Marriage Counseling Help



Personal relationship conflicts – Dependency

Dependency, the fourth of the disruptive elements in the personal relationship of marriage, is also normally found to some extent in practically every marriage. Aristotle is credited with the observation that “the man who can do without his fellows is either a beast or a god!” We are inter-dependent rather than independent, and the question that matters in this aspect of marriage counseling is the degree of dependency and its effect on the marital relationship.

As with the other elements we have considered, dependency can show itself in many different ways. One partner may be an inveterate “leaner” on the other, and appear to have little or no capacity to stand on his or her own feet. This dependency may show itself as intense possessiveness or jealousy, or in persistent demands on the partner of the different kinds we have been considering.

When such expressions of dependency come into counseling it is for the counselor to try to discover as many of the background reasons for the dependency as possible, because the best growth will come when the causative factors can be understood and if possible dealt with. He will also need to make some tentative assessment of the possible resources for growth in the dependent person, and of the attitudes and resources of the partner through which the situation may be given time and opportunity for positive development. Some actual suggestions may be necessary for a dependent person, as long as they are not offered in such a way as to increase the dependency or to divert it onto the counselor. For example if a wife seems quite helpless in the management of the home and in such essential matters as cooking, the suggestion of a definite attempt to gain some training in these things would seem to be valid. The counselor will put such suggestions in the “creative questioning” form, such as “Do you think it would help if you could go and get some domestic training at one of the domestic science schools, or from some friend or relative?” In this way the initiative is left to some extent with the client, and necessity can still remain for him or her “the mother of invention”-and of growth.

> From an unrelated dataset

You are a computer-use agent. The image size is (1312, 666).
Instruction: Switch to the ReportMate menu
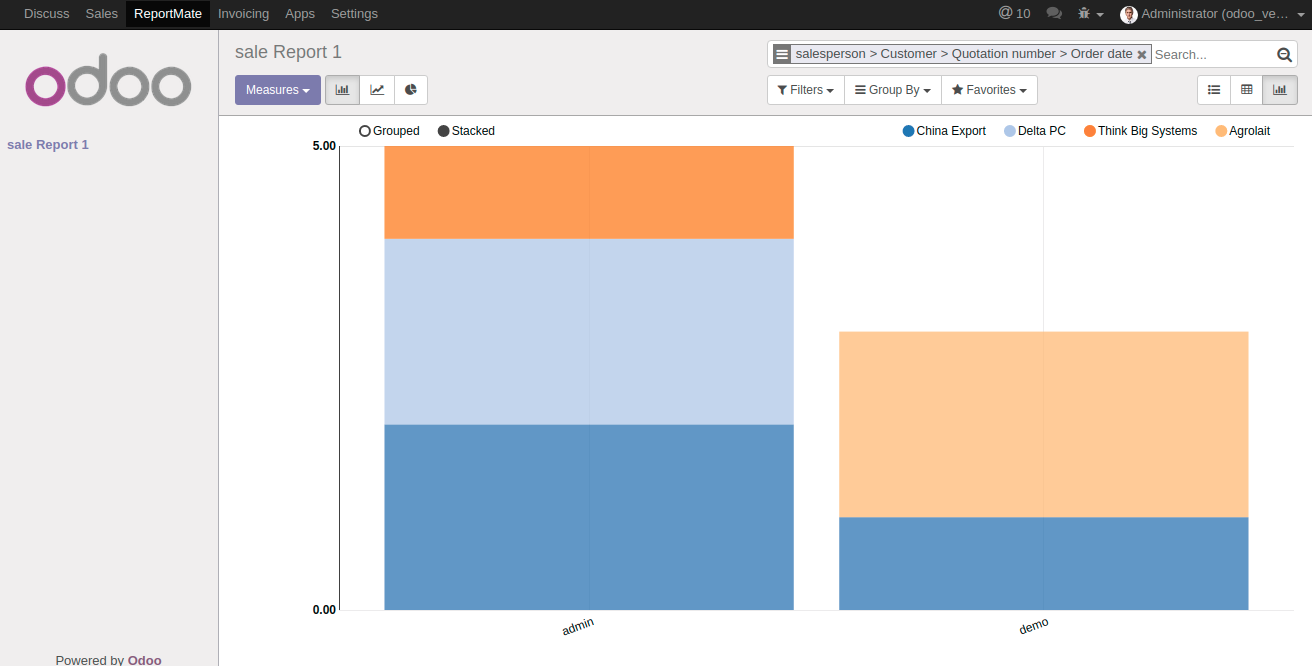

The partner of the excessively dependent person may need some help in the acceptance of the amount of dependency that seems inevitable at any stage in the counseling progress, because any great impatience or hostility might well reduce the dependent person to despair, and make the whole project more difficult or even impossible. To live with a dependent person may require considerable judgment regarding how much can be left to him to do, even at the risk of domestic untidiness for a time, and considerable patience to give time and sufficient encouragement for development. But with reasonable care it is generally possible for two partners to develop to a remarkable extent in such cases, particularly if any accessible underlying factors, such as previous over-mothering, can be faced and worked through in the counseling.